Advisory at SBI

We believe there must be at least one adult in each child’s school who knows that child very well. Advisory makes that happen by providing each student with consistent interaction with an adult who serves as a mentor to the child each year. Each child must feel a sense of ‘belonging’ at school, and advisory is a critical component for that to happen. Each advisor at South Bronx International mentors about 12-15 students, and the Advisory group becomes a nurturing “family” within the school. Advisory meets five days per week for 50 minutes per day.

Each advisor at South Bronx International mentors about 12-15 students, and the Advisory group becomes a nurturing “family” within the school. Advisory meets five days per week for 50 minutes per day.

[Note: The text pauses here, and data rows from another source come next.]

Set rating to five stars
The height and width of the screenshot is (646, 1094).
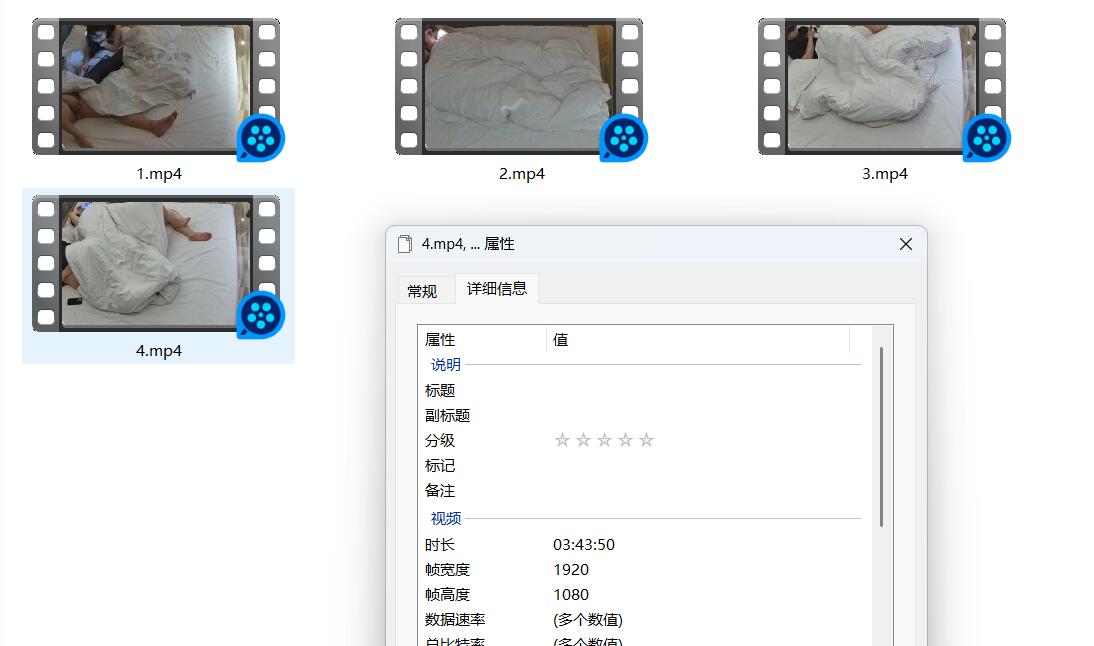[646, 440]

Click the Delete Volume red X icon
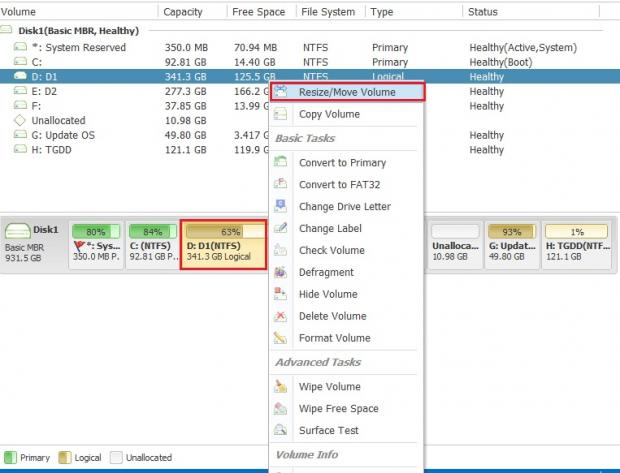(281, 316)
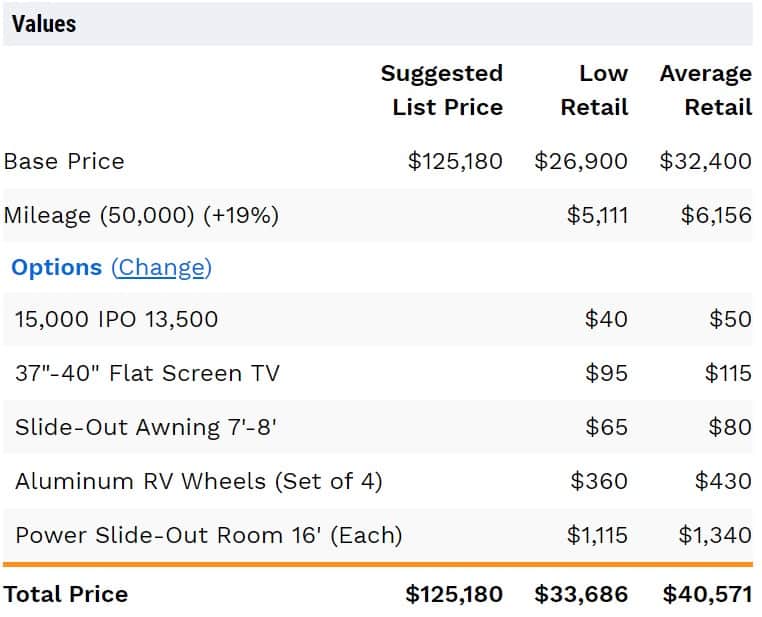
Task: Select the Options heading label
Action: pyautogui.click(x=56, y=268)
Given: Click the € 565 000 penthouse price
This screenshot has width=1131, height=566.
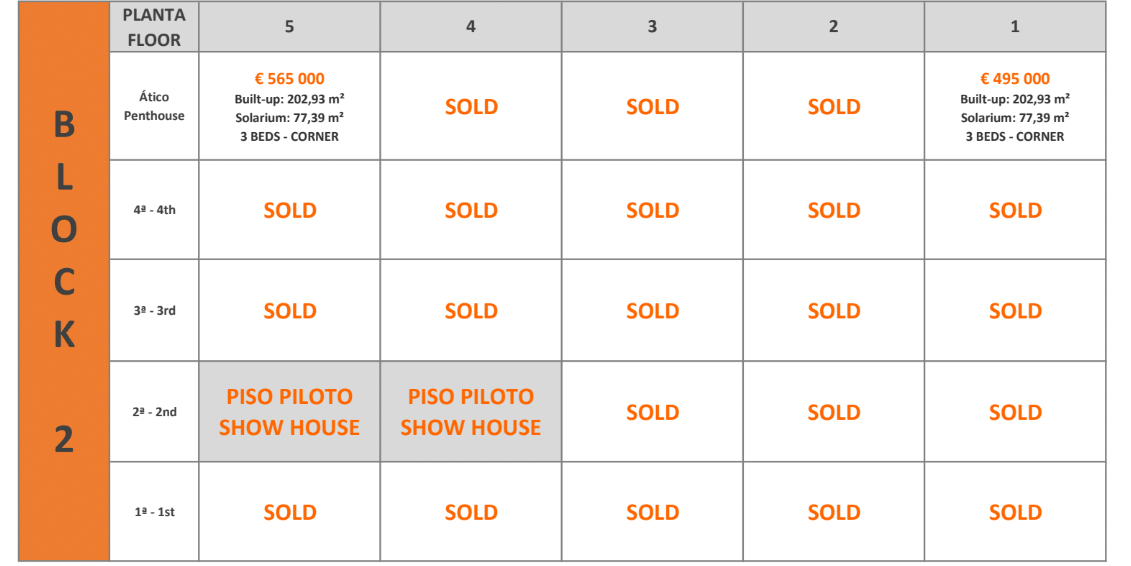Looking at the screenshot, I should (x=289, y=79).
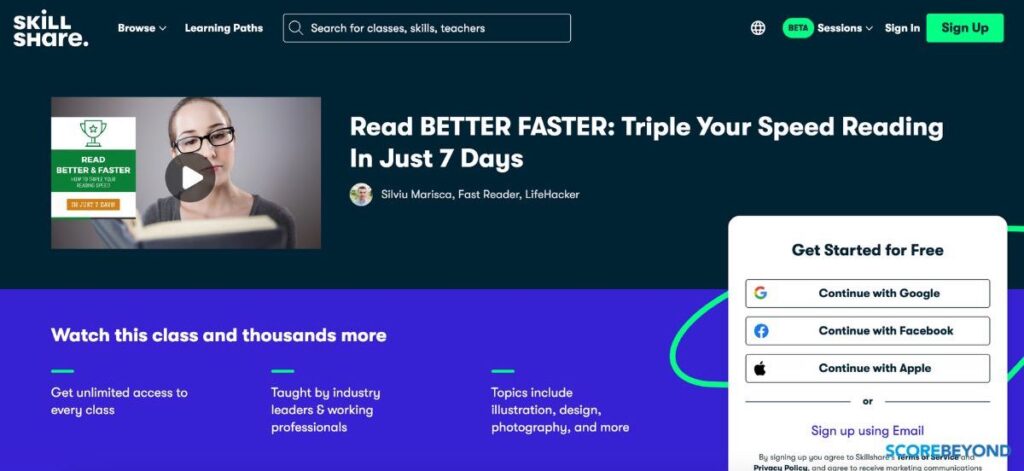Image resolution: width=1024 pixels, height=471 pixels.
Task: Expand the Sessions dropdown
Action: [845, 28]
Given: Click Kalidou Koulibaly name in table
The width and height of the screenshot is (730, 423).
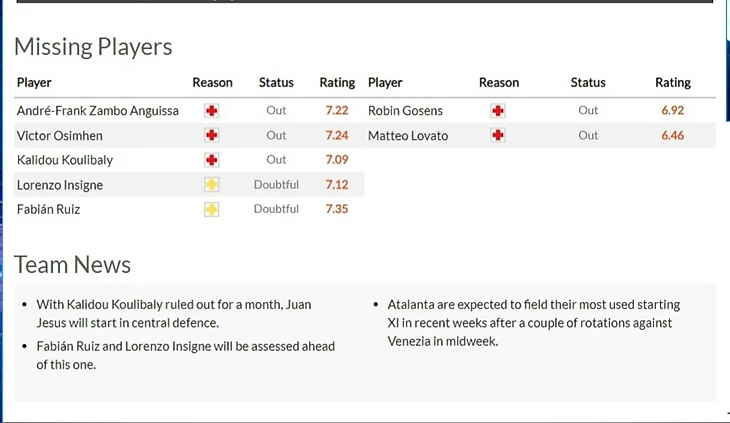Looking at the screenshot, I should click(65, 160).
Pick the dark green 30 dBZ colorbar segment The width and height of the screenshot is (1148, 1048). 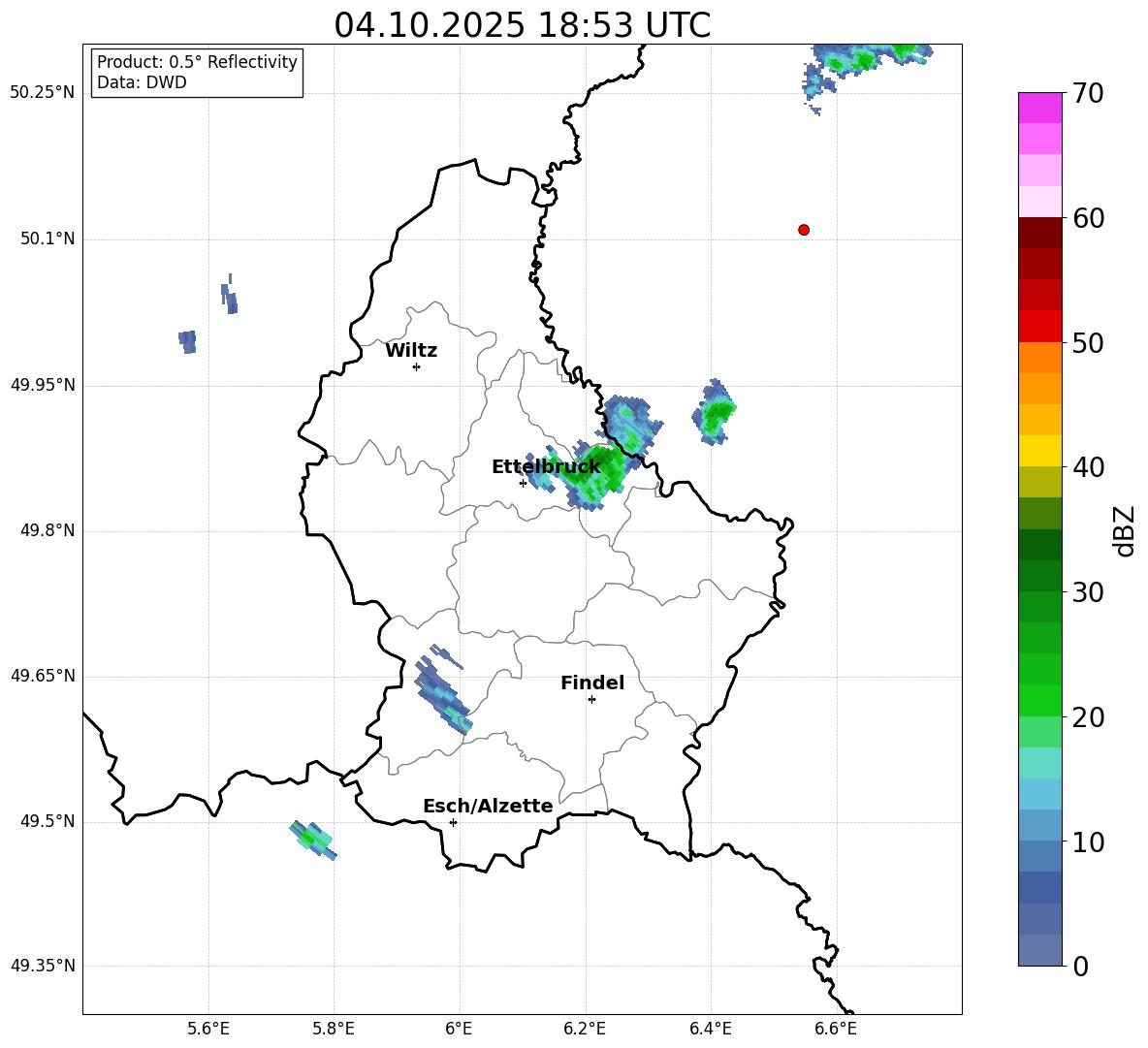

Advisory at South Bronx International has 4 key components:

● Mentoring and advisement
● Teambuilding & Community Building
● Social justice & Community Service
● Arts Integration

Mentoring and Advisement- The advisor’s primary responsibility is to ensure each student is thriving academically, socially and emotionally. We do not wait until weeks go by to find out that a student needs help catching up, rather we ensure that each and every student is keeping pace academically and supported emotionally by staying tuned in to our students on a daily and weekly basis. The advisor ensures that each student is on track, or if not, that the student gets the help s/he needs right away that week or the next week. If the advisor is unsure how to provide help, s/he looks to the team for support.

Student-Led Learning Cycle: Advisors meet with students and families periodically throughout the school year to facilitate student goal setting and to facilitate student written reflection and oral presentation on progress. This culminates twice per year in Student-Led Family Conferences. Students prepare for student-led conferences during Advisory.

Teambuilding/Community Building At the heart of our school community is caring relationships among students and between students and educators. Advisory helps students learn how to build a warm, close-knit, caring community while students read, write, and discuss current events, social justice issues, and other topics of interest to adolescents such as peer pressure and decision-making. Advisory is a forum for social-emotional learning and grappling with difficult issues in their lives, in our community, and in the world Advisory provides an emotionally safe environment and a support system in which students feel a sense of belonging.

Social Justice & Community Service Our students will participate in a service learning project as a team over the course of a year. Our partnership with the Center for Supportive Schools affords us with the opportunity to seek out partnerships that are meaningful to each advisory based on the collective interests of the group. We integrate restorative circles and restorative practices into our advisory, and provide our students with the opportunity to process and grapple with complex issues in a safe space.

Arts Integration Through our arts partnership with the DreamYard Project, students participate in weekly artmaking to explore the themes of advisory: knowing and loving myself and knowing and loving my community. The art component of advisory gives the group space to explore topics in a hands–on, creative way.

Responsibilities of the Advisor The advisor is a champion for every child in the advisory and approaches the child with unconditional positive regard. S/he ensures a safe, trauma invested space for the advisory:

● Advisory meets in a circle
● Norms are established and posted in the advisory (i.e., the use of a talking piece).
● Advisory routines have been established.
● Shared lessons are implemented with fidelity. When there is no shared lesson OR when there is a unique advisory need, the advisor creates their own advisory lesson. There is a plan for each advisory period.
● One-on-one and small group conferencing takes place regularly.
● Students are assessed on the HELLO learning targets.
● Family Communication: The advisor welcomes students and their families in the beginning of the year with a variety of positive interactions such as phone calls, notes, and/or hosting a potluck. As the school’s primary liaison with the family, the advisor provides updates to families on student progress, offers guidance and answers questions, and keeps parents informed on a regular basis and involved throughout the year. If an issue becomes complex, the advisor seeks out the team, the, dean, community school director, social worker or principal for support. If the child is absent, the advisor will make contact with the family and document that information/contact on JumpRope. ALL FAMILY OUTREACH AND CONTACT IS LOGGED IN JUMPROPE.
● The advisor takes an active role in behavioral support for their advisees. This can look like the advisor supporting the child in a mediation with another advisee, working with a child on a behavior tracker, or the advisor supporting the child to prepare for a restorative circle. Advisors communicate with families about the behavior that a child is demonstrating, and works with the child, the family and the team to correct the behavior.
● At-Risk List- Utilizing the mid-marking period at-risk list to reflect with students on their progress and to make a plan for missed work and unmet learning targets. The advisor will contact families to inform them of students’ progress and plan to make up the work, and check in with the student to ensure that the plan is enacted.

Advisors will update the spreadsheet as needed.
● Support for students in preparing for SLCs:
❖ Support with selecting work to present, writing the SLC script, and rehearsing
❖ Contacting families for scheduling SLCs
❖ Reaching out to subject teachers to support gathering SLC work
❖ Ensuring that students are engaged in high quality SLCs

**Liaising with the Grade Level Team to discuss advisees’ social emotional and academic progress, support needed and/or plan to make up missed work.
***Please note the DOE interpretation phone numbers: 855-249-9103 and/or 800-231-0288.